The known prior art development devices generally provide a user with a user interface for the development device, by which means a model or an architecture of the control unit program can be reproduced graphically, for example in the form of a tree structure with multiple program components, and can be processed. As the complexity of modern control unit programs and their models or architectures grows, so too does the complexity of the development devices to be used for producing such control unit programs. Early testing of individual program components has thus become an essential element of modern program development within the framework of complex program structures so as to be able to identify, at an earlier point in the development process, possible sources of error in the later process sequence. A method for model-based design that does not consider testing and validation steps as a final step in the process, but rather as a continuous, accompanying activity, is described in the publication by Sandmann, G. and Thompson, R., “Development of AUTOSAR Software Components within Model-Based Design,” SAE Technical Paper 2008-01-0383, 2008. In addition to test scenarios such as are developed by design and test engineers, the method also provides means for automatically generating test cases such as are defined, for example, for MC/DC (modified condition/decision coverage) in the D0-178B Standard for Level A Software.
However, in addition to application-specific test scenarios, it is necessary to test that the individual applications function correctly with regard to possible errors that could occur in the process chain of data to be processed—such as, e.g., delay or failure of the internal signal transmission from one electronic control element to another. Previous implementations of test environments based on the AUTOSAR standard that consist of an application program component that is connected to a test scenario program component through a runtime environment already permit integrated tests of multiple electronic control units acting in conjunction with one another that are each considered as a separate black box, such as is described in “Testautomatisierung für Steuergeräte-Programme mit AUTOSAR Architektur” [test automation for control unit programs with AUTOSAR architecture] (http://www.fkfs.de/fileadmin/media/04_unternehmen/veranstaltungen/autotest/pdf dokumente/paper—2008/paper—11_SYSTECS_Zurawka.pdf), and all input and output signals of the control units are available for manipulations in a global data pool. Consequently, early testing in integrated form is already possible even for different states of development.
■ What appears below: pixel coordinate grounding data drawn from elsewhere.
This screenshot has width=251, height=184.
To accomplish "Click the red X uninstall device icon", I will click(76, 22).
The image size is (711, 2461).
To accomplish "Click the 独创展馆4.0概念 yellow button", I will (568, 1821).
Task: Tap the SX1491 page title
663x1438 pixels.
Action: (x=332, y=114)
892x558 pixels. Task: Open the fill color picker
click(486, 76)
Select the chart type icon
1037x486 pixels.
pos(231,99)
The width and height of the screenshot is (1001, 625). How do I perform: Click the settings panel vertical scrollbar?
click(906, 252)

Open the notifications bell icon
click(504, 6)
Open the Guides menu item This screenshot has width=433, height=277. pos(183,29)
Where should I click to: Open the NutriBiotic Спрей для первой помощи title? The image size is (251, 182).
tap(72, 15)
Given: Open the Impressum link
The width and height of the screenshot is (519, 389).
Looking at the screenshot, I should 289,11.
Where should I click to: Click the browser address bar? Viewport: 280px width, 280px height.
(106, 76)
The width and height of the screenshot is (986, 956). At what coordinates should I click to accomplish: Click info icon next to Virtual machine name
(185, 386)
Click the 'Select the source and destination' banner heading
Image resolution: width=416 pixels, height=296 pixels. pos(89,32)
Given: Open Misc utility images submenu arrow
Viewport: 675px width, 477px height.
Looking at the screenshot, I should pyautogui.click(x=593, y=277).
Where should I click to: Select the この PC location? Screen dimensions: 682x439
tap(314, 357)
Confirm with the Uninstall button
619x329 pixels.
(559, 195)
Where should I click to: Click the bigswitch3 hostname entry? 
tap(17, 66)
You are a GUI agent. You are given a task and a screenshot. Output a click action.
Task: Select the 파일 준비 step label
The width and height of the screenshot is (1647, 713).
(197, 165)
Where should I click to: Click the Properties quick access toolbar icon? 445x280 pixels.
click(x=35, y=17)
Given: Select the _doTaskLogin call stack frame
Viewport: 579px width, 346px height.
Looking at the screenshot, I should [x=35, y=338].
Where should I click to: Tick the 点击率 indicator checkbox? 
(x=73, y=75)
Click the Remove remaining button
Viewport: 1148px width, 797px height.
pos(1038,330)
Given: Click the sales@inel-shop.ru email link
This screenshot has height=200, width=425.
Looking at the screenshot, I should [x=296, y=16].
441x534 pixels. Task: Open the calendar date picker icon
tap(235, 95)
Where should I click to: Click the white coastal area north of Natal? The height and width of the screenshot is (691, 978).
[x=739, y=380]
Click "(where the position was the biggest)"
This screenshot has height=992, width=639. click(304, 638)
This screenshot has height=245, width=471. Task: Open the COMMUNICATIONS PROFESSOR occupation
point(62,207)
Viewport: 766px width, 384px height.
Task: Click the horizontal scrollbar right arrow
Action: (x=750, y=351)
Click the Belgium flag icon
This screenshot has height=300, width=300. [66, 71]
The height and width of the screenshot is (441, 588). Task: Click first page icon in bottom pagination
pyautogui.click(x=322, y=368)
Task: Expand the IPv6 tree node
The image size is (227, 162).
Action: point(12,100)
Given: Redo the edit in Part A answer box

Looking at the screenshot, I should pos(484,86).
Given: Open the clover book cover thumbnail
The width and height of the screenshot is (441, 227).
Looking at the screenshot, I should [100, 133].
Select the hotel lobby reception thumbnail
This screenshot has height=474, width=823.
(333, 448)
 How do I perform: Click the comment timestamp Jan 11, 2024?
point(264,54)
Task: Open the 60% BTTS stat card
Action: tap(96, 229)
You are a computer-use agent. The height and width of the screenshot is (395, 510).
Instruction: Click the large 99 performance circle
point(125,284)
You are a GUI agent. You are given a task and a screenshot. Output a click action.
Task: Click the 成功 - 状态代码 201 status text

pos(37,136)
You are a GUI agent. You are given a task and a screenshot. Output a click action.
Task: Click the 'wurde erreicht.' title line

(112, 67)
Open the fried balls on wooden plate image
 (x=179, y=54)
The actual automatically generated AUTOSAR runtime environment is simulated by mechanisms of the test system.
Another test system is described in the publication, “Messina 2.9 von Berner & Mattner: Neues Release verbessert AUTOSAR-Unterstützung für modellbasiertes Testen” [Messina 2.9 from Berner & Mattner: new release improves AUTOSAR support for model-based testing], published in January 2011. Here, the Messina program creates a separate test runtime environment for each integrated program component of an integrated test on the basis of the AUTOSAR XML file. Communication of the individual test runtime environments is simulated by the means that a virtual function bus models the communication of the runtime environment interfaces, such as transmitter/receiver ports or client/server ports. In this way, imitation or testing of client/server operations is permitted. The applicable test runtime environments thus serve to connect the individual program component to the Messina platform.